▶ [Problem to work on]: Convert each line of the data below into a string in a JSON list, skipping blank lines and leaving out the pictures.
#### Material for this task ####
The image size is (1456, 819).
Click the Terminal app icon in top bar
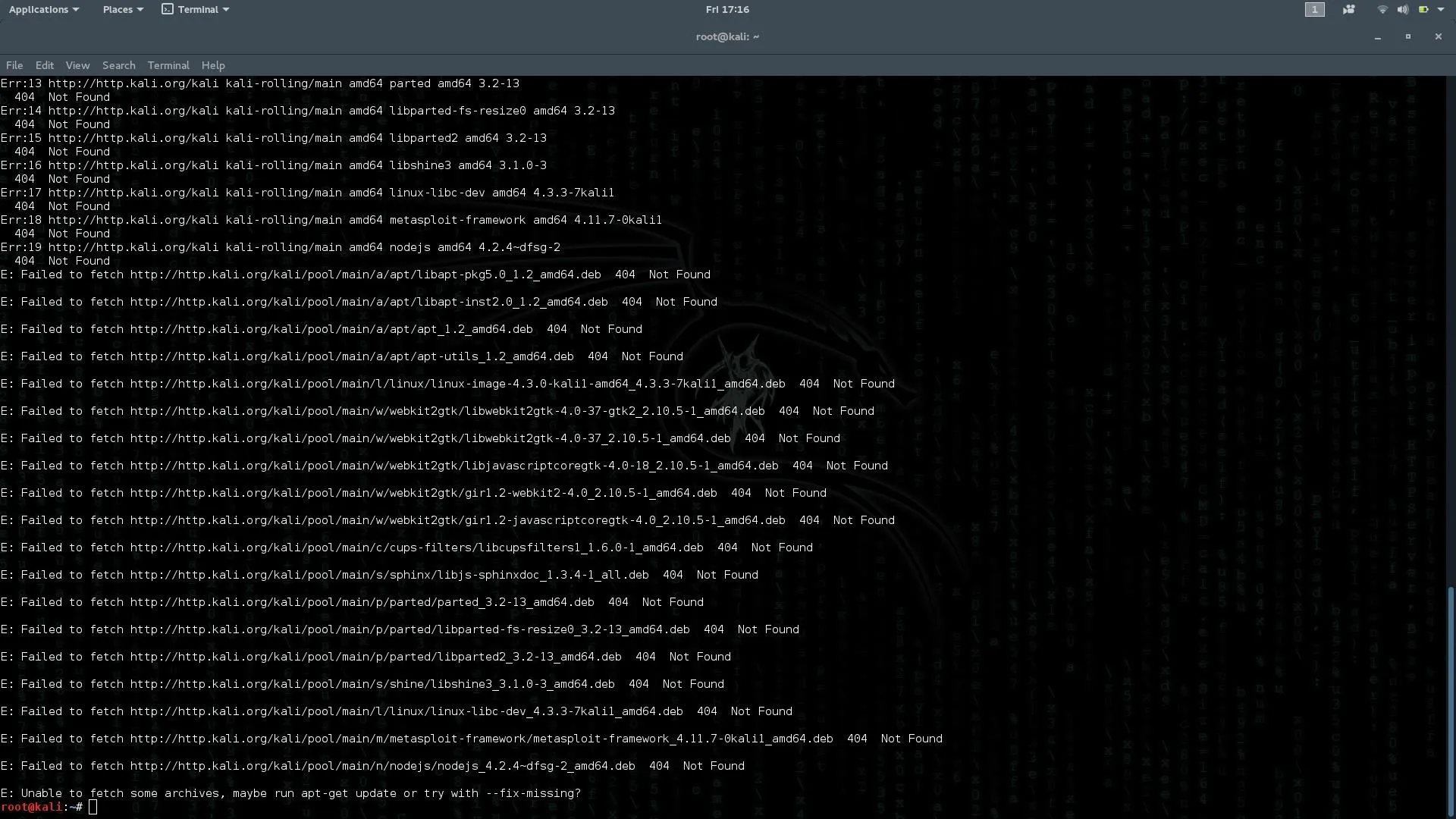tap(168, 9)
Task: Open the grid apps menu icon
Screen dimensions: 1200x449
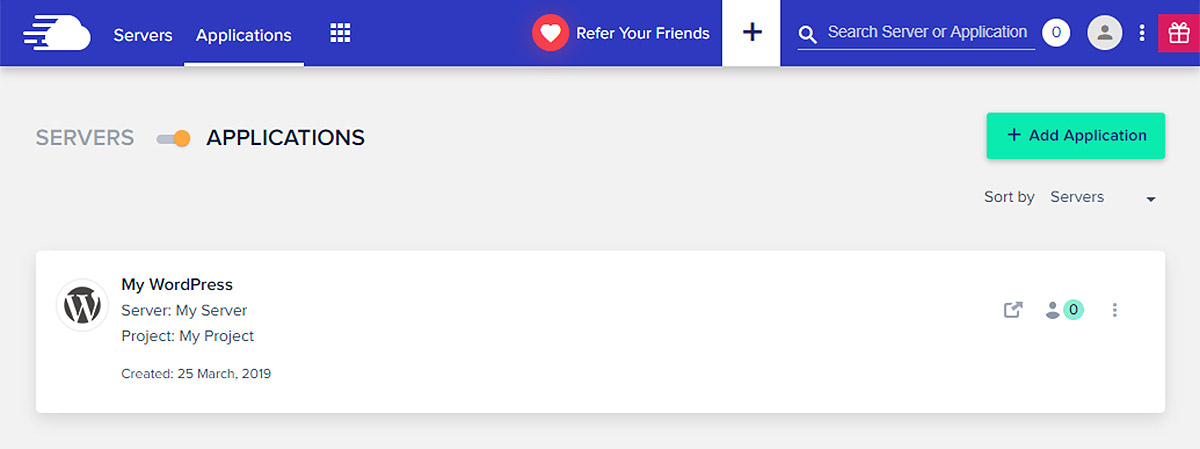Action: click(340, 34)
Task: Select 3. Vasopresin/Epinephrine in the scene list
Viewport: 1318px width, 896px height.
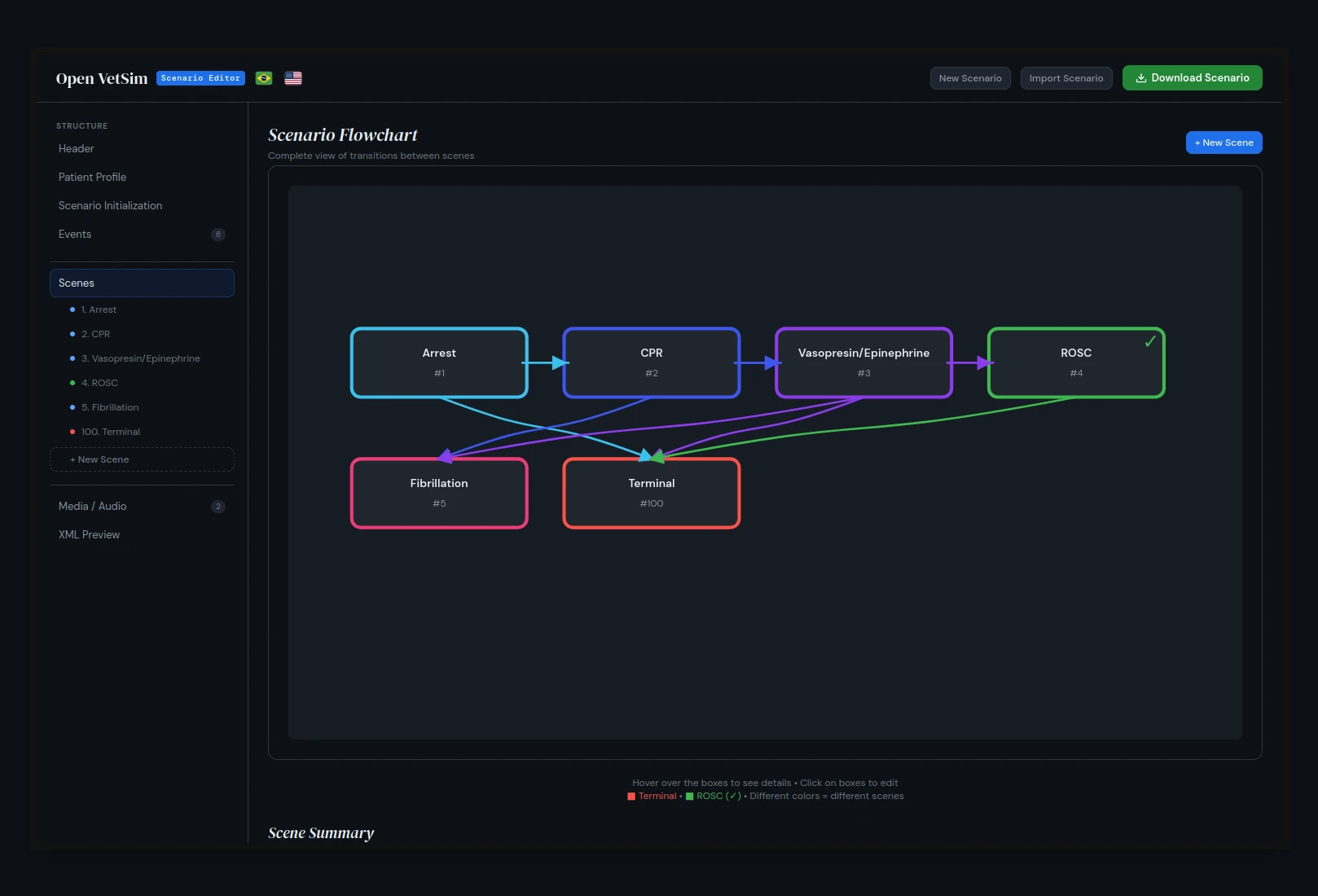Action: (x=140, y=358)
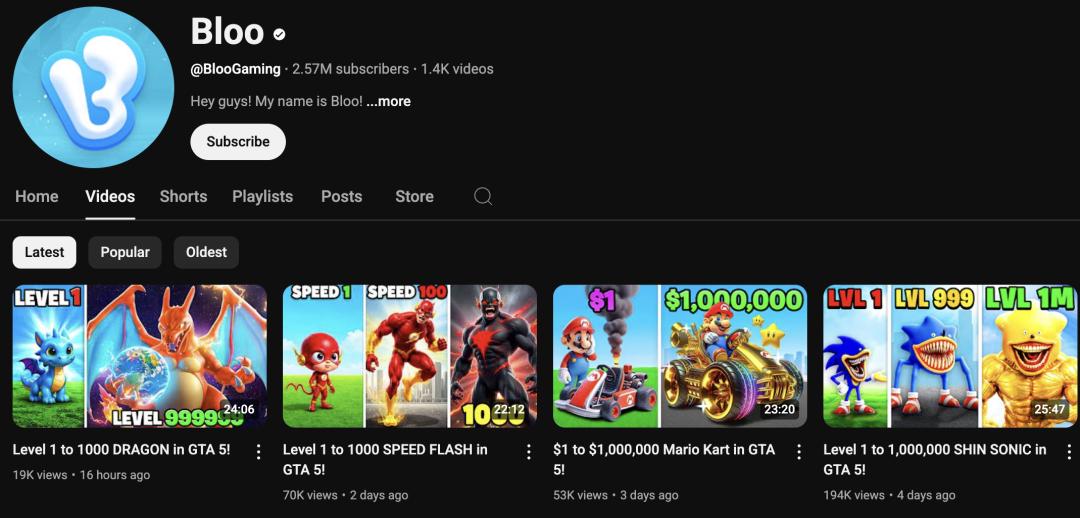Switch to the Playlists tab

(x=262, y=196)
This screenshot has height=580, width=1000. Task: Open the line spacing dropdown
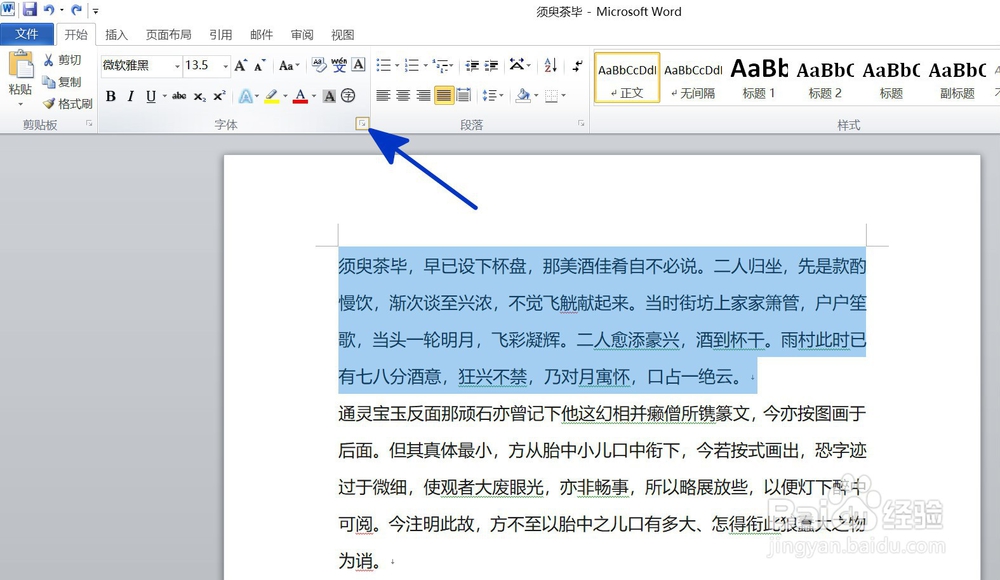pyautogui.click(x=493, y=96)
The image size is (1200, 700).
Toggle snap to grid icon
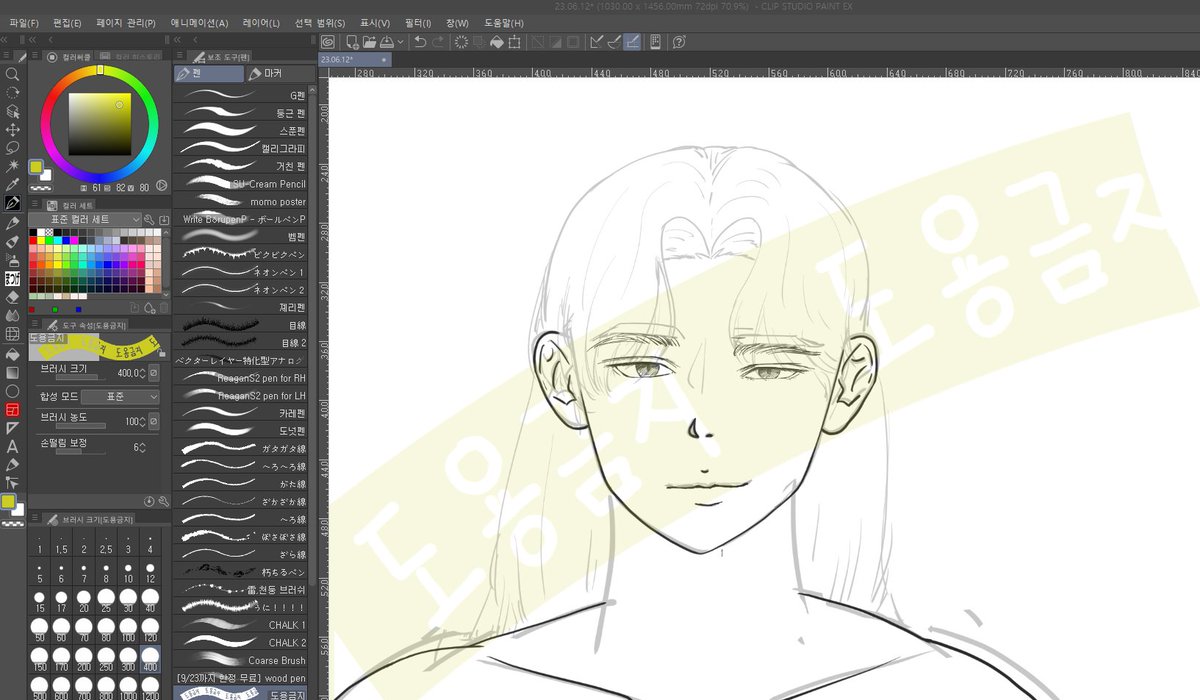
####
▶ [Solved exercise]:
[
  "The image size is (1456, 819).",
  "Click the Terminal app icon in top bar",
  "tap(168, 9)",
  "Task: Open the grid apps menu icon",
  "Screen dimensions: 1200x449",
  "Action: click(340, 34)",
  "Task: Select 3. Vasopresin/Epinephrine in the scene list",
  "Viewport: 1318px width, 896px height.",
  "Action: (x=140, y=358)",
  "Switch to the Playlists tab",
  "(x=262, y=196)",
  "This screenshot has height=580, width=1000. Task: Open the line spacing dropdown",
  "pyautogui.click(x=493, y=96)",
  "The image size is (1200, 700).",
  "Toggle snap to grid icon"
]